5. Quantitative Risk & Diversification Checklist

  1. Concentration Risk: CMR Green Technologies has a diversified customer base, with no single customer accounting for more than 10% of its revenues.
  2. Regulatory Exposure: The company is subject to regulatory risks, given the evolving nature of the renewable energy sector. However, the company has a strong track record of compliance with regulatory requirements.
  3. Promoter Pledge Metrics: The promoter pledge stands at 10%, indicating a low level of promoter leverage.
  4. Post-Lockup Supply Concerns: The company has a lock-up period of one year, during which the promoters and other insiders are restricted from selling their shares.

6. Strategic Conclusion

In conclusion, CMR Green Technologies has shown a strong financial performance, with improving margins and expanding market share. The company's valuation multiple seems justified, considering its strong operating dynamics and conservative approach to leverage. However, investors should be aware of the regulatory risks and concentration risks associated with the company. A diversified portfolio with a long-term perspective is recommended to mitigate these risks.

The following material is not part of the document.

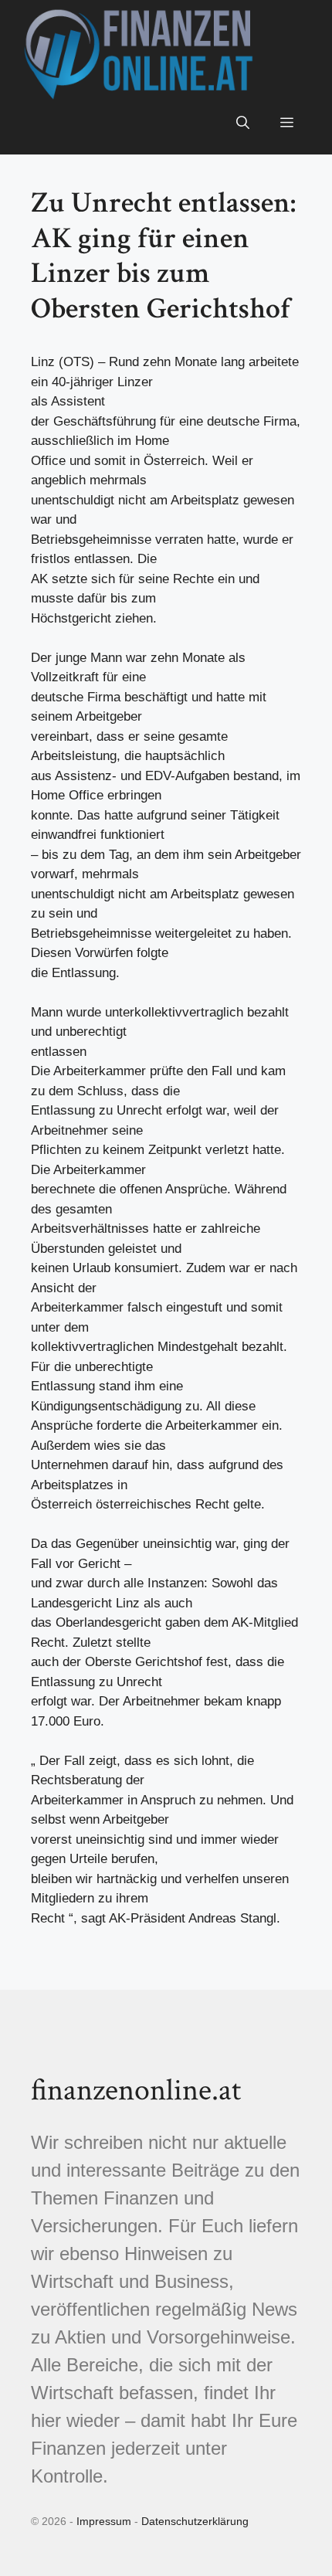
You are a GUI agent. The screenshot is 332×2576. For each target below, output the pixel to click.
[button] (243, 123)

Disclaimer: This analysis is for educational and planning purposes only and does not constitute personalized financial, asset allocation, or transaction advice. ReturnsPlanner and its research analysts are not SEBI-registered investment advisors. Financial planning models are projections based on historical indices and do not guarantee future returns. Investors are advised to consult with a qualified SEBI-registered Investment Advisor and conduct thorough research before making capital decisions.